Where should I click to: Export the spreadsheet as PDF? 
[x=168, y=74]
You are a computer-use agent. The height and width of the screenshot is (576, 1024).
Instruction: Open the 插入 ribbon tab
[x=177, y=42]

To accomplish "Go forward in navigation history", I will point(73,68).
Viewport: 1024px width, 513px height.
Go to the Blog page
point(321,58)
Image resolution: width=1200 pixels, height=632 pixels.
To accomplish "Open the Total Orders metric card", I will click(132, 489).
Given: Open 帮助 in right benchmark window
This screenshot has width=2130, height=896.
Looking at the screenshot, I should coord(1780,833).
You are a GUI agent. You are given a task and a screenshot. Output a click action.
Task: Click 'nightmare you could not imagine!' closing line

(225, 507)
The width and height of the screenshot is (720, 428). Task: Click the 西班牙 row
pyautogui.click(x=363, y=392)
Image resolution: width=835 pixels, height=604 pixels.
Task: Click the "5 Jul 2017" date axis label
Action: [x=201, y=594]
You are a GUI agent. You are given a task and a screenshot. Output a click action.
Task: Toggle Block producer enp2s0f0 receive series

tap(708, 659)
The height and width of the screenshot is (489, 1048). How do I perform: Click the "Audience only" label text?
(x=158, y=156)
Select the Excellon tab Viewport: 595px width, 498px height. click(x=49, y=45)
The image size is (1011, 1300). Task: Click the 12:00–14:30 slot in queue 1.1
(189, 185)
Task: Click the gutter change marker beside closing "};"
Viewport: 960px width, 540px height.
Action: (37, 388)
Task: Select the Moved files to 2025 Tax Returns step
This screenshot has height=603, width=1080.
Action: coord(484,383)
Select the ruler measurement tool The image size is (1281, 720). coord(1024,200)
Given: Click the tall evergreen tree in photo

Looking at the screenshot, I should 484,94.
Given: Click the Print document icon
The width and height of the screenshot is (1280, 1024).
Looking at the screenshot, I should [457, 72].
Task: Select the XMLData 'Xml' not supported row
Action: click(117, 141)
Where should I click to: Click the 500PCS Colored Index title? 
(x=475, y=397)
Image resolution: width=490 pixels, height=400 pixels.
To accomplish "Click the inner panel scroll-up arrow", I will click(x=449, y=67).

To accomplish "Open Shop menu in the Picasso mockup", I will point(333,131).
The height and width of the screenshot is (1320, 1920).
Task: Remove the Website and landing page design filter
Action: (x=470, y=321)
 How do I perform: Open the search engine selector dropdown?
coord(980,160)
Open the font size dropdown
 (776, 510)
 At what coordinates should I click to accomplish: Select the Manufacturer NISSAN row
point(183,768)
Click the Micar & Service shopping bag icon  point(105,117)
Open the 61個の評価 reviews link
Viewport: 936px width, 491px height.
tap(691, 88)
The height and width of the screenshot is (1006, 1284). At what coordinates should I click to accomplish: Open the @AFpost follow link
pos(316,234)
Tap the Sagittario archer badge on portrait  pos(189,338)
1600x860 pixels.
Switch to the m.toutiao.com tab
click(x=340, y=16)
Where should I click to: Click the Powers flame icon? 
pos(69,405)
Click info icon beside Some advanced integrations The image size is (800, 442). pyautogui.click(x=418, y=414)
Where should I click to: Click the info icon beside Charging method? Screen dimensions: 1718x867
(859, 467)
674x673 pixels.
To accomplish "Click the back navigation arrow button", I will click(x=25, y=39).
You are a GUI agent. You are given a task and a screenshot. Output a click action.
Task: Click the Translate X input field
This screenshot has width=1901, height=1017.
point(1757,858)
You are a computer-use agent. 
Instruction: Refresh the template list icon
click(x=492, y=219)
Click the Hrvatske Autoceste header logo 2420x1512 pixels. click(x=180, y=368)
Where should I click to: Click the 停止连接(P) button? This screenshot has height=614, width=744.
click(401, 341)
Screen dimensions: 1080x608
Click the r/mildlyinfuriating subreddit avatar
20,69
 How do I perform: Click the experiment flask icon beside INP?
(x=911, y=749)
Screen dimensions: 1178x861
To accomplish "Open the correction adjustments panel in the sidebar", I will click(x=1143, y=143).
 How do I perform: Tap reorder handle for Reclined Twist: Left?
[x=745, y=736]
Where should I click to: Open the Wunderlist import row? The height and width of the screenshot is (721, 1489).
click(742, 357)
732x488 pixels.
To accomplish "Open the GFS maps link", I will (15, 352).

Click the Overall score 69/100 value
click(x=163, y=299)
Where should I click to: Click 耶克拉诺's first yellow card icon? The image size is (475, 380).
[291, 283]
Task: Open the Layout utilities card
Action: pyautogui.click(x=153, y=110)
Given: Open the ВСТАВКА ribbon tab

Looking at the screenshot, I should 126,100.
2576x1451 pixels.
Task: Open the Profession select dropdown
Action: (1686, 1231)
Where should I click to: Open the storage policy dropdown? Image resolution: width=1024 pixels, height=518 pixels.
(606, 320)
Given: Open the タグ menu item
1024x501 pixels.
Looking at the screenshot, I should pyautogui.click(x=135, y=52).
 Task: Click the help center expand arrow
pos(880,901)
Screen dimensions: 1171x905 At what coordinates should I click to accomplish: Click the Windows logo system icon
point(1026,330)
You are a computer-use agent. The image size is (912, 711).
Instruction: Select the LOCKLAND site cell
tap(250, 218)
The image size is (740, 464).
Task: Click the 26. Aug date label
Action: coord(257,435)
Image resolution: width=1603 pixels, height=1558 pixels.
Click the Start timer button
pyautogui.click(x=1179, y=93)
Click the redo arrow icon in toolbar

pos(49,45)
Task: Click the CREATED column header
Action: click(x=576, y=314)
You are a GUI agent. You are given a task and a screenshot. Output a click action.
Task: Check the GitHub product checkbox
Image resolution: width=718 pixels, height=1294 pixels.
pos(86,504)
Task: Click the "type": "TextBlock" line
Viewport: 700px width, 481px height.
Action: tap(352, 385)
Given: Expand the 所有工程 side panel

» Task brief
Each line in the listing needs to be copied exactly.

» Result of the exercise
Where should I click to: Export the spreadsheet as PDF? 
[x=168, y=74]
You are a computer-use agent. The height and width of the screenshot is (576, 1024).
Instruction: Open the 插入 ribbon tab
[x=177, y=42]

To accomplish "Go forward in navigation history", I will point(73,68).
Viewport: 1024px width, 513px height.
Go to the Blog page
point(321,58)
Image resolution: width=1200 pixels, height=632 pixels.
To accomplish "Open the Total Orders metric card", I will click(132, 489).
Given: Open 帮助 in right benchmark window
This screenshot has width=2130, height=896.
Looking at the screenshot, I should coord(1780,833).
You are a GUI agent. You are given a task and a screenshot. Output a click action.
Task: Click 'nightmare you could not imagine!' closing line

(225, 507)
The width and height of the screenshot is (720, 428). Task: Click the 西班牙 row
pyautogui.click(x=363, y=392)
Image resolution: width=835 pixels, height=604 pixels.
Task: Click the "5 Jul 2017" date axis label
Action: [x=201, y=594]
You are a GUI agent. You are given a task and a screenshot. Output a click action.
Task: Toggle Block producer enp2s0f0 receive series

tap(708, 659)
The height and width of the screenshot is (489, 1048). How do I perform: Click the "Audience only" label text?
(x=158, y=156)
Select the Excellon tab Viewport: 595px width, 498px height. click(x=49, y=45)
The image size is (1011, 1300). Task: Click the 12:00–14:30 slot in queue 1.1
(189, 185)
Task: Click the gutter change marker beside closing "};"
Viewport: 960px width, 540px height.
Action: (37, 388)
Task: Select the Moved files to 2025 Tax Returns step
This screenshot has height=603, width=1080.
Action: coord(484,383)
Select the ruler measurement tool The image size is (1281, 720). coord(1024,200)
Given: Click the tall evergreen tree in photo

Looking at the screenshot, I should 484,94.
Given: Click the Print document icon
The width and height of the screenshot is (1280, 1024).
Looking at the screenshot, I should [457, 72].
Task: Select the XMLData 'Xml' not supported row
Action: click(117, 141)
Where should I click to: Click the 500PCS Colored Index title? 
(x=475, y=397)
Image resolution: width=490 pixels, height=400 pixels.
To accomplish "Click the inner panel scroll-up arrow", I will click(x=449, y=67).

To accomplish "Open Shop menu in the Picasso mockup", I will point(333,131).
The height and width of the screenshot is (1320, 1920).
Task: Remove the Website and landing page design filter
Action: (x=470, y=321)
 How do I perform: Open the search engine selector dropdown?
coord(980,160)
Open the font size dropdown
 (776, 510)
 At what coordinates should I click to accomplish: Select the Manufacturer NISSAN row
point(183,768)
Click the Micar & Service shopping bag icon  point(105,117)
Open the 61個の評価 reviews link
Viewport: 936px width, 491px height.
tap(691, 88)
The height and width of the screenshot is (1006, 1284). At what coordinates should I click to accomplish: Open the @AFpost follow link
pos(316,234)
Tap the Sagittario archer badge on portrait  pos(189,338)
1600x860 pixels.
Switch to the m.toutiao.com tab
click(x=340, y=16)
Where should I click to: Click the Powers flame icon? 
pos(69,405)
Click info icon beside Some advanced integrations The image size is (800, 442). pyautogui.click(x=418, y=414)
Where should I click to: Click the info icon beside Charging method? Screen dimensions: 1718x867
(859, 467)
674x673 pixels.
To accomplish "Click the back navigation arrow button", I will click(x=25, y=39).
You are a GUI agent. You are given a task and a screenshot. Output a click action.
Task: Click the Translate X input field
This screenshot has width=1901, height=1017.
point(1757,858)
You are a computer-use agent. 
Instruction: Refresh the template list icon
click(x=492, y=219)
Click the Hrvatske Autoceste header logo 2420x1512 pixels. click(x=180, y=368)
Where should I click to: Click the 停止连接(P) button? This screenshot has height=614, width=744.
click(401, 341)
Screen dimensions: 1080x608
Click the r/mildlyinfuriating subreddit avatar
20,69
 How do I perform: Click the experiment flask icon beside INP?
(x=911, y=749)
Screen dimensions: 1178x861
To accomplish "Open the correction adjustments panel in the sidebar", I will click(x=1143, y=143).
 How do I perform: Tap reorder handle for Reclined Twist: Left?
[x=745, y=736]
Where should I click to: Open the Wunderlist import row? The height and width of the screenshot is (721, 1489).
click(742, 357)
732x488 pixels.
To accomplish "Open the GFS maps link", I will (15, 352).

Click the Overall score 69/100 value
click(x=163, y=299)
Where should I click to: Click 耶克拉诺's first yellow card icon? The image size is (475, 380).
[291, 283]
Task: Open the Layout utilities card
Action: pyautogui.click(x=153, y=110)
Given: Open the ВСТАВКА ribbon tab

Looking at the screenshot, I should 126,100.
2576x1451 pixels.
Task: Open the Profession select dropdown
Action: (1686, 1231)
Where should I click to: Open the storage policy dropdown? Image resolution: width=1024 pixels, height=518 pixels.
(606, 320)
Given: Open the タグ menu item
1024x501 pixels.
Looking at the screenshot, I should pyautogui.click(x=135, y=52).
 Task: Click the help center expand arrow
pos(880,901)
Screen dimensions: 1171x905 At what coordinates should I click to accomplish: Click the Windows logo system icon
point(1026,330)
You are a computer-use agent. The image size is (912, 711).
Instruction: Select the LOCKLAND site cell
tap(250, 218)
The image size is (740, 464).
Task: Click the 26. Aug date label
Action: coord(257,435)
Image resolution: width=1603 pixels, height=1558 pixels.
Click the Start timer button
pyautogui.click(x=1179, y=93)
Click the redo arrow icon in toolbar

pos(49,45)
Task: Click the CREATED column header
Action: click(x=576, y=314)
You are a GUI agent. You are given a task and a screenshot. Output a click action.
Task: Check the GitHub product checkbox
Image resolution: width=718 pixels, height=1294 pixels.
pos(86,504)
Task: Click the "type": "TextBlock" line
Viewport: 700px width, 481px height.
Action: tap(352, 385)
Given: Expand the 所有工程 side panel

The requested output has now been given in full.